Intel CPU用バックプレート、Intelのリテンションキット、AMDのリテンションキット、スペーサー・ねじ、A-RGB LEDコントローラー、PWM分岐ケーブル、説明書、CPUグリスが同梱されている。
外観
固定する金具を除きヒートパイプ、フィンに至るまで徹底した白色塗装だ。LED部分も半透明でライティングをオフにした場合でも見栄えに影響を与えることがないのは良い点だ。ファンは付属のクリップを使用し、挟む形で固定する。ねじ止めは締め切るタイプで最適な固定圧で装着することができる。
ヒートシンクは厚さ48mmと薄型の設計となっている。ただ、高さは164mmと少し高めとなっているため装着する際はケースとの相性を確認しておく必要がある。サイドパネルに干渉してしまうケースには使用できないため注意が必要だ。



ヒートパイプは6mm径のものが5本確認でき、左右には少しゆとりがある。塗装のクオリティは高く安っぽさは感じられない。ファンのみ白というメーカーが多くある中、ここまで徹底して白色塗装にこだわっているメーカーはない。

ニッケルめっきを施し、接触面積を増やすため鏡面化されたベースプレート部分。42mm四方で5本のヒートパイプに最適化された大きさになっている。工作精度も高く接地面は問題ない。

「AS500 PLUS WH」 に搭載されているのは二層のファンブレードが特徴的な14cmファン「TF 140S」が2基だ。特許取得済みの構造で、 空気流を最大2.5m³/分まで増幅する効果があると言う。また中央から外側にかけて広くなる独自のフレーム構造により静圧を高めている。軸受けには「Fluid Dynamic Bearing(流体軸受け)」を採用している。ファン全体がホワイトデザインなだけでなく、ラバー・ケーブルの色まで白くしているなど徹底した白色へのこだわりを感じる。しかし、PWM分岐ケーブルは黒色だったため、どちらかに統一して欲しいのが正直な感想だ。 回転数は 「ASSASSIN III」の「TF 140S」(400~1400 RPM±10%)よりもやや抑え気味な回転数(500~1200 RPM±10%)だ。
LEDライティング
「AS500」と「AS500 PLUS」は ファンの枚数の以外は共通している。「AS500 PLUS WH」も同様に付属の A-RGB LEDコントローラーで色を切り替えるか、3ピンコネクタに接続し制御する。
検証
上記の構成で検証を行う。負荷テストによってCPU温度の推移を見ていく。今回の検証ではOCCT 9.0.2 CPU:OCCTで30分間の負荷推移を測定する。

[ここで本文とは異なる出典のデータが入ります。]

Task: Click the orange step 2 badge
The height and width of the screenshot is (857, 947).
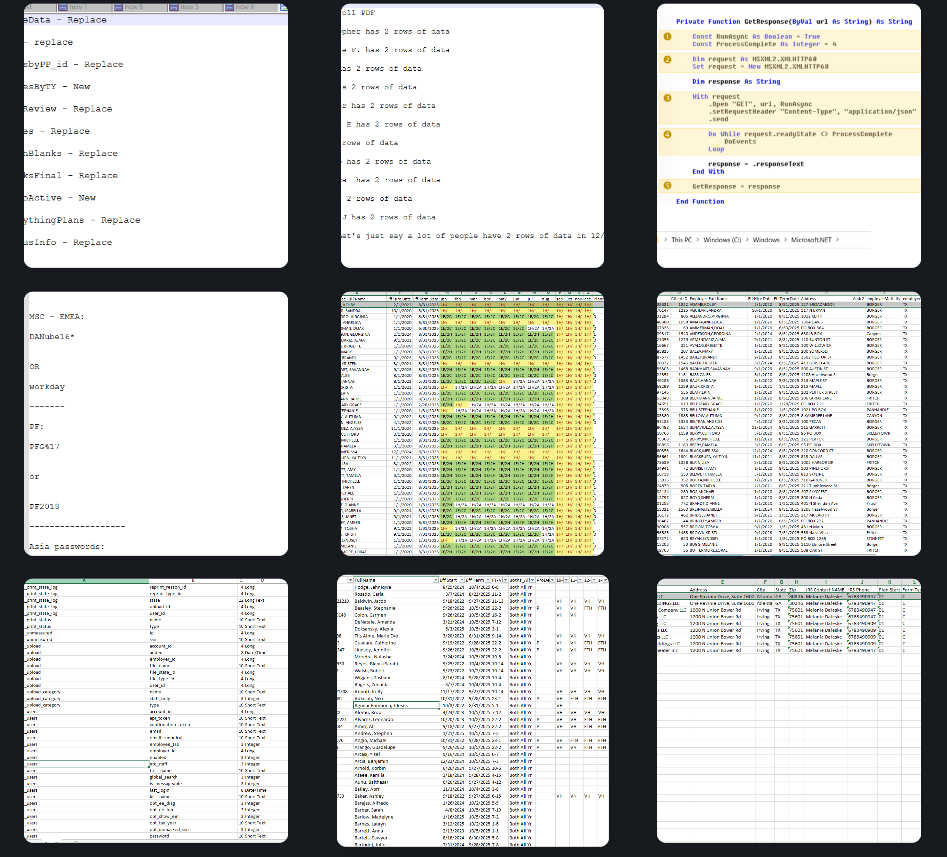Action: click(x=667, y=59)
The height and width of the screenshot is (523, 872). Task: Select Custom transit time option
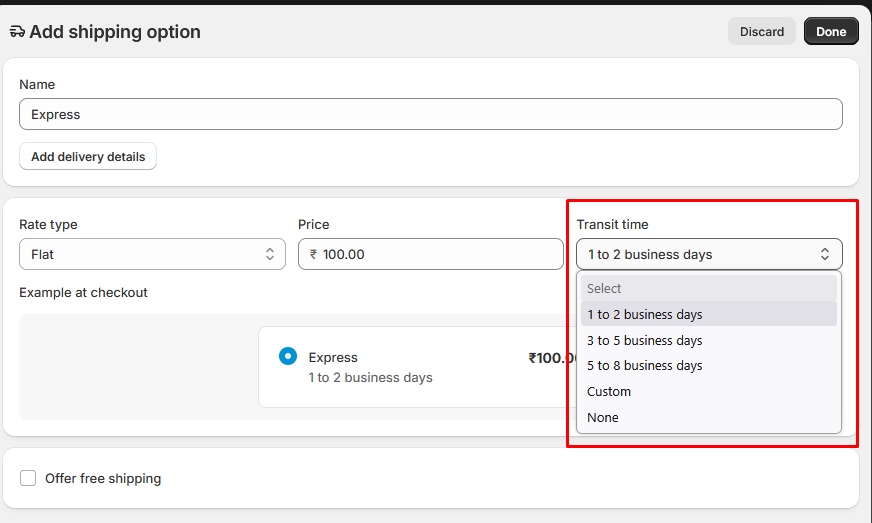click(609, 392)
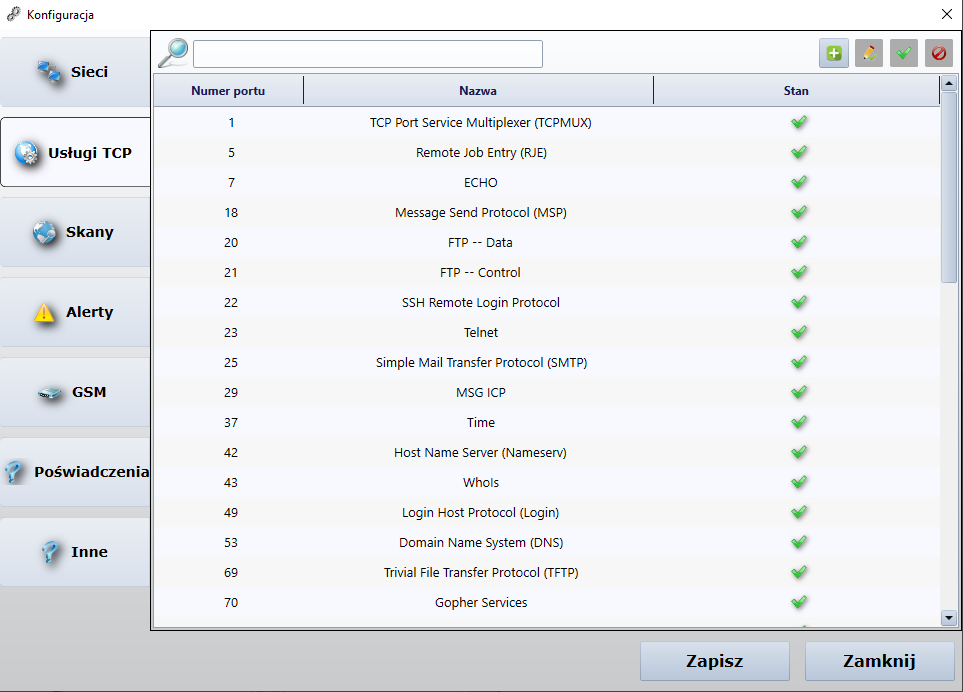Sort the table by Numer portu column
The height and width of the screenshot is (692, 963).
tap(228, 91)
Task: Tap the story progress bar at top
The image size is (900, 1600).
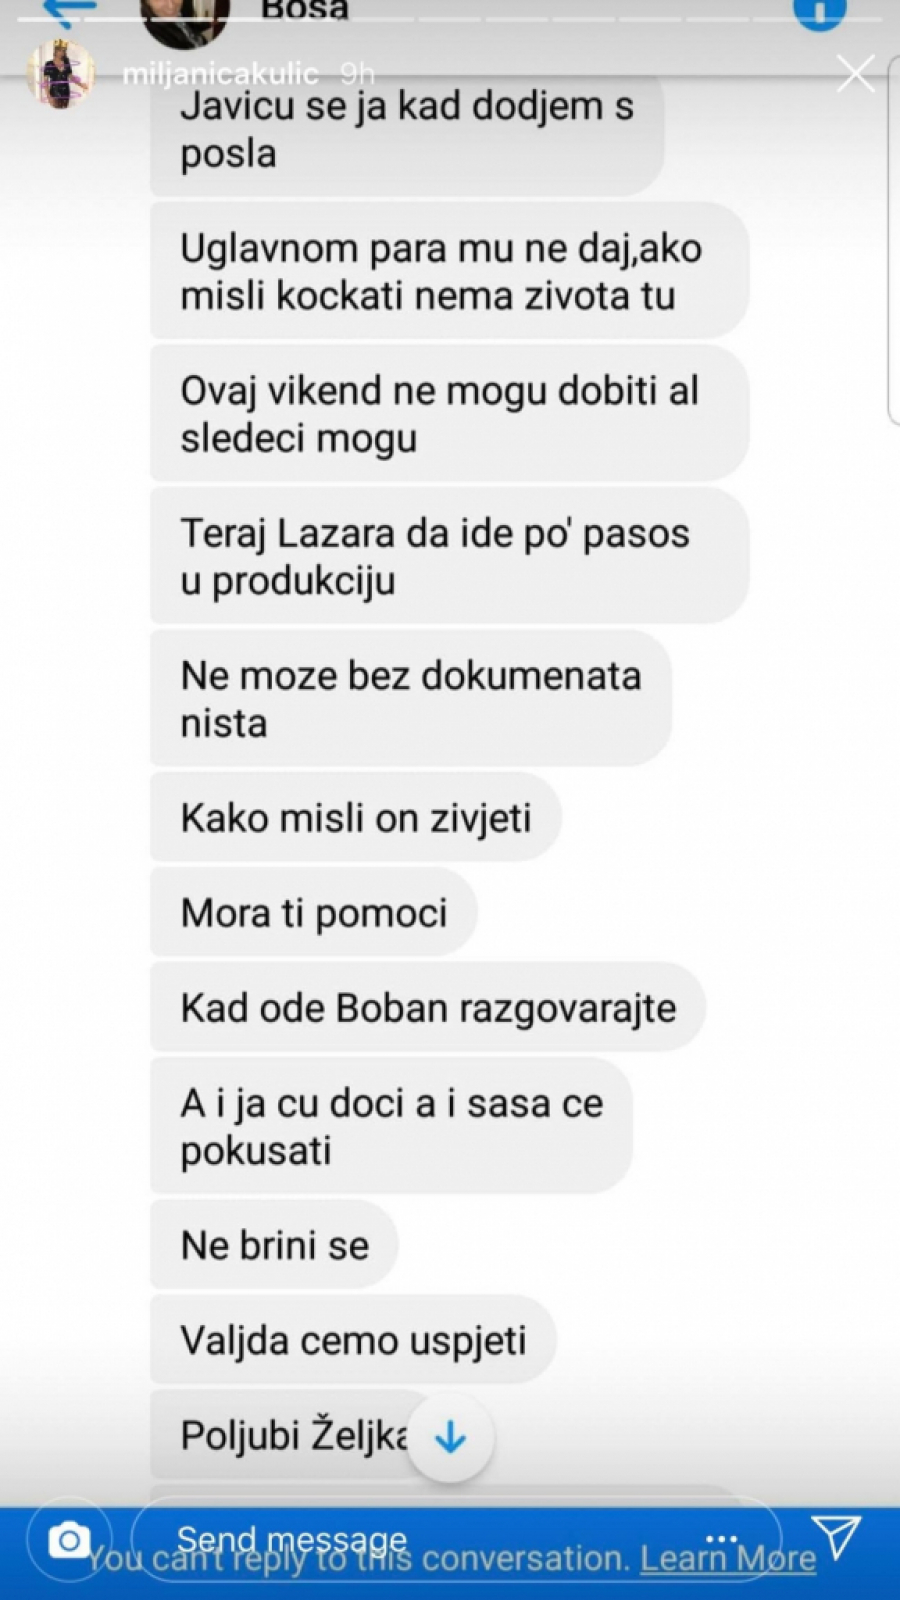Action: [x=450, y=19]
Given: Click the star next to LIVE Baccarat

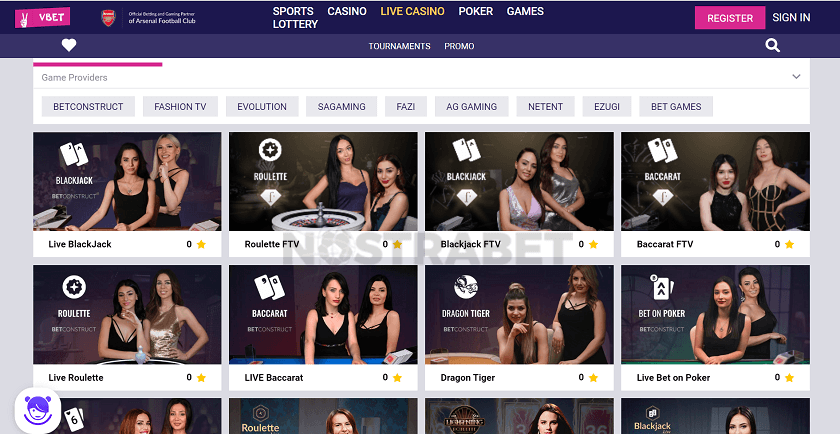Looking at the screenshot, I should [397, 378].
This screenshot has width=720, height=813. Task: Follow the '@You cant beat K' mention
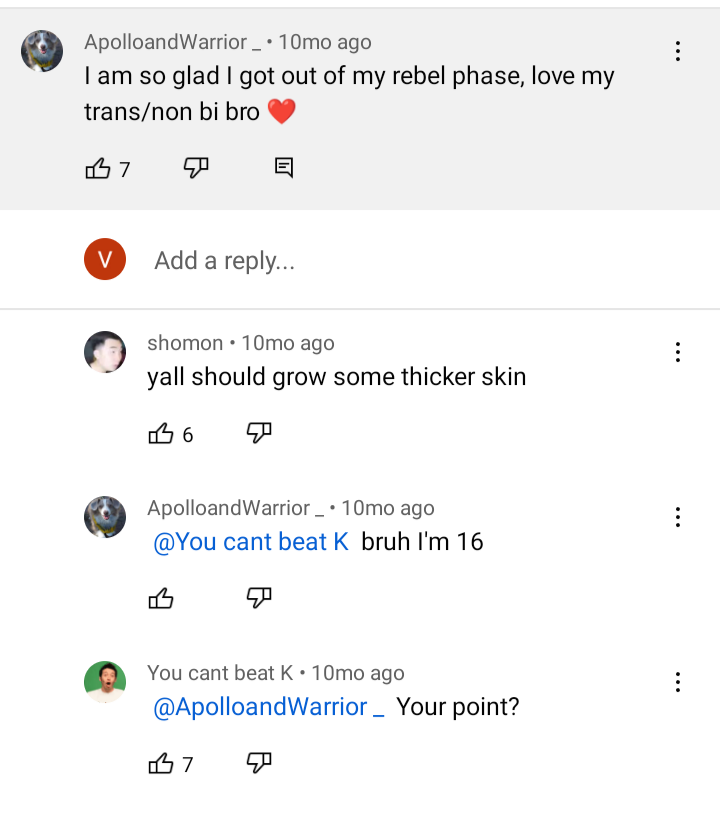coord(250,542)
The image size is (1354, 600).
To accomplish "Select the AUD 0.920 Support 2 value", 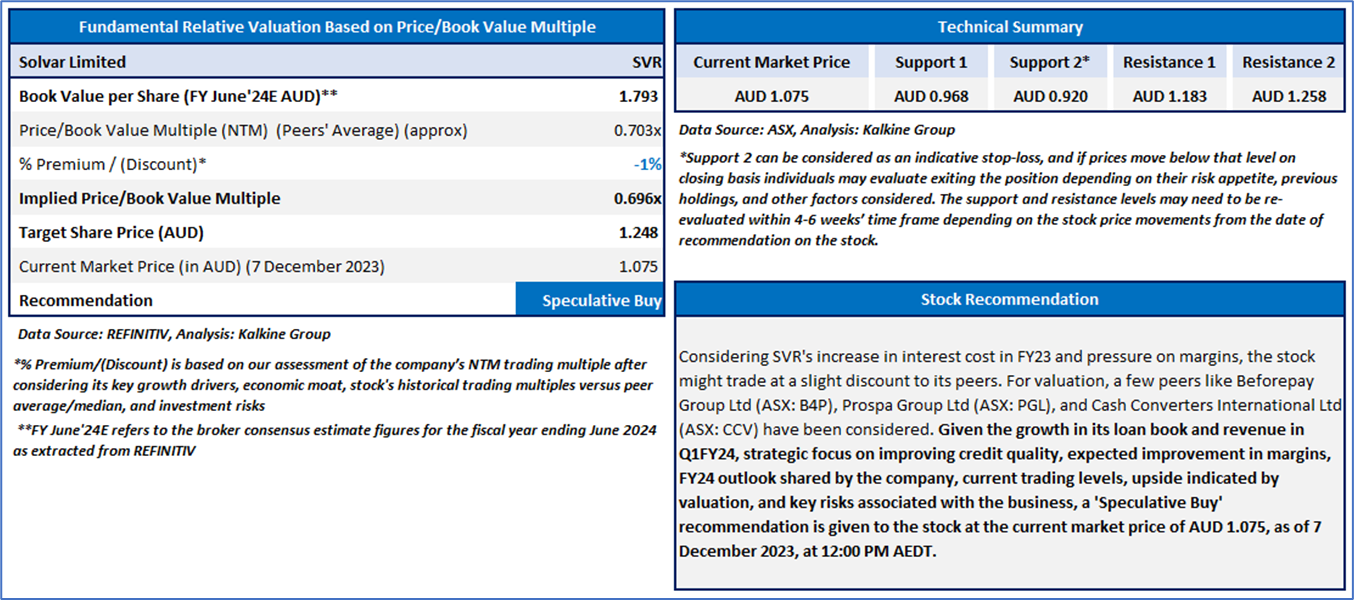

実際に装着すると上記のようになる。ヒートシンク形状は大型なクーラーでみられるオフセットデザインではないが、シングルタワー構造かつ薄型のためメモリの干渉を気にすることなく設置することができる。
見た目に関しては組み合わせによってはCPUクーラーが悪目立ちしてしまうため、白で統一しないのであれば通常の「AS500 PLUS」をお勧めする。 それだけこのクーラーの”白さ”が際立っている。

アイドル時は46℃~48℃程度で負荷テストを開始すると温度が上昇し、スパイク値も含めると最大温度は77℃、平均温度は68℃という結果になった。動作クロックは約4.4GHzで安定しており、薄型ながら冷却性能は十分確保出来ていると言えるだろう。
総評
白色のマザーボードやグラフィクスカード、ケースファンなど白色のパーツのラインナップが増えていく中、簡易水冷では様々な白色のクーラーが出ていたが、空冷クーラーには目立った白色のクーラーは無かった。だからこそ、いち早くニーズに応えたDeepcool「AS500 PLUS WH 」の存在感は凄まじいものになっている。価格設定に関しても製造コストの上がるホワイト塗装を施しながら、7千円弱で手に入るなど品質、冷却性能、価格のどれをとってもお勧めできる。ただ、「AS500」のようなシングルファンでホワイトデザインのものが出れば価格が抑えられ手が出しやすいため、シングルファンモデルや「TF 140S」の単体販売なども期待したいところ。今後の製品も楽しみだ。